■ **WORK INSTRUCTIONS**: Would you please copy each line below that includes the string "computer"?

■ **GIVEN DATA**:

═══

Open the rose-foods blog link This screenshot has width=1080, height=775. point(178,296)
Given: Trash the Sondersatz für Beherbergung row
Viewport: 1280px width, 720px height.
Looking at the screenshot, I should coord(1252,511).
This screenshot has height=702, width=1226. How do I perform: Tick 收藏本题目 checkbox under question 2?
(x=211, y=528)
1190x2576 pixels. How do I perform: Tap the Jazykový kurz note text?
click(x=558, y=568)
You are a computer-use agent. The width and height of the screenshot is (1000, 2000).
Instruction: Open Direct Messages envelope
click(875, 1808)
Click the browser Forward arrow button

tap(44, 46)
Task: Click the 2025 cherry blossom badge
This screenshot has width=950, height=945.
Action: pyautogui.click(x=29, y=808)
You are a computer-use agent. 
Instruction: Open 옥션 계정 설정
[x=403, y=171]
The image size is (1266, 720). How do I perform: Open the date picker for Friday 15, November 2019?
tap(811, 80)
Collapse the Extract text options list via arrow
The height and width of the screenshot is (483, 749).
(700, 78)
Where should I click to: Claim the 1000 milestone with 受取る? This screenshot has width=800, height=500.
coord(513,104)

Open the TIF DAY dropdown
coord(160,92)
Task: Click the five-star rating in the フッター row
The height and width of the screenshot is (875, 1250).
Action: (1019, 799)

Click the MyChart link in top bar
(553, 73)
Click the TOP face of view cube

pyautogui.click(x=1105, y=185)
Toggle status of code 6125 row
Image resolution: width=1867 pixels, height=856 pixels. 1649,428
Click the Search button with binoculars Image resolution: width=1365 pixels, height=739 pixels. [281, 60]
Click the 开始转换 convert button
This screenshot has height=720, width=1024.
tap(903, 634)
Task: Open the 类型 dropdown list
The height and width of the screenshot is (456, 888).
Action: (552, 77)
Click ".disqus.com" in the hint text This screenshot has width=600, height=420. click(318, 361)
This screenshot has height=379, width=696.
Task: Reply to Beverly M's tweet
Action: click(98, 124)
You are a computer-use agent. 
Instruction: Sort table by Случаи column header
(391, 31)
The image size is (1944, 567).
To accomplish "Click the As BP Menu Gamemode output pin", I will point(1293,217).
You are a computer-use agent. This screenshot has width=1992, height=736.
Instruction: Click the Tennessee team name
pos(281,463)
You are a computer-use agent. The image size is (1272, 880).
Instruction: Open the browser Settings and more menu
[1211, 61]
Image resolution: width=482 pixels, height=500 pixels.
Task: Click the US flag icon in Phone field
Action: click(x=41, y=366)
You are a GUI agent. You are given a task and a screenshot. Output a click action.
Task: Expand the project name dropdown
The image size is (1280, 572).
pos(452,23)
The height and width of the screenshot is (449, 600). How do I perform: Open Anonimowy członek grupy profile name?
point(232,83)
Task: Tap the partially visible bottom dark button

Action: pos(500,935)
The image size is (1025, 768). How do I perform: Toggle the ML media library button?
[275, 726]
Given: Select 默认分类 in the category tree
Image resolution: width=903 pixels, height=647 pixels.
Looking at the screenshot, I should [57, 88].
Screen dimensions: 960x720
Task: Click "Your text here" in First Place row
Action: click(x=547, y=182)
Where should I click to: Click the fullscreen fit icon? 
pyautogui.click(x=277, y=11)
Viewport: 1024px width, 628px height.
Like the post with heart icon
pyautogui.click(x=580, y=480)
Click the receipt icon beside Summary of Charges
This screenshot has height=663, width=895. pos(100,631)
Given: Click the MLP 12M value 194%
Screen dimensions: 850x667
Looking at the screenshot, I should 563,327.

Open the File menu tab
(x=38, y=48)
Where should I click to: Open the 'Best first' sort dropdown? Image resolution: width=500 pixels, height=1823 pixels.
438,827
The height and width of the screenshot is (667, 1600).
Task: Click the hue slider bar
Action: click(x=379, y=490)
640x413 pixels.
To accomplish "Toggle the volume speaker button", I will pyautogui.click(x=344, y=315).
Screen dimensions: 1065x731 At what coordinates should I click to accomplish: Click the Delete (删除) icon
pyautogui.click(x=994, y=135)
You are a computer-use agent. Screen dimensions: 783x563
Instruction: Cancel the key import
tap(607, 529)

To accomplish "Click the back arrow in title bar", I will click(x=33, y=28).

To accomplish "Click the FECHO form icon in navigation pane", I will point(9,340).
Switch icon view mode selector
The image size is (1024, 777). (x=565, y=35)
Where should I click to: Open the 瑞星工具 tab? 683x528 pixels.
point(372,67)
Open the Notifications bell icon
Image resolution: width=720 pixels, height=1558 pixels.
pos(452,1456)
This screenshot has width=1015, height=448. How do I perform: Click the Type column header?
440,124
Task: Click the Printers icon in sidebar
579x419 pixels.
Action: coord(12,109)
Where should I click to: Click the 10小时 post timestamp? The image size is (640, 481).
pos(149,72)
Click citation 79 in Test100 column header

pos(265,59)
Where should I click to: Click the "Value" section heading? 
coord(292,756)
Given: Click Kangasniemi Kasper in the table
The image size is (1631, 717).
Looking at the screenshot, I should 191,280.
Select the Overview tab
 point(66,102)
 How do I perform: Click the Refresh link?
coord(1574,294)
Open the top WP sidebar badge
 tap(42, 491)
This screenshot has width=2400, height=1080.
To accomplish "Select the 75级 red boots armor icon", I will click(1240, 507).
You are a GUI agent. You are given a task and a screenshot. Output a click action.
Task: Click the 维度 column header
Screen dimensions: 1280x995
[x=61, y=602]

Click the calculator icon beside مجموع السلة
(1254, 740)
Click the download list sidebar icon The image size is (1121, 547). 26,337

═══

■ **ANSWER FOR THE TASK**:
You are a computer-use agent. The width and height of the screenshot is (1000, 2000).
You are a computer-use agent. 
You are a computer-use agent. 
You are a computer-use agent. This screenshot has width=1992, height=736.
You are a computer-use agent. The image size is (1272, 880).
You are a computer-use agent. Screen dimensions: 783x563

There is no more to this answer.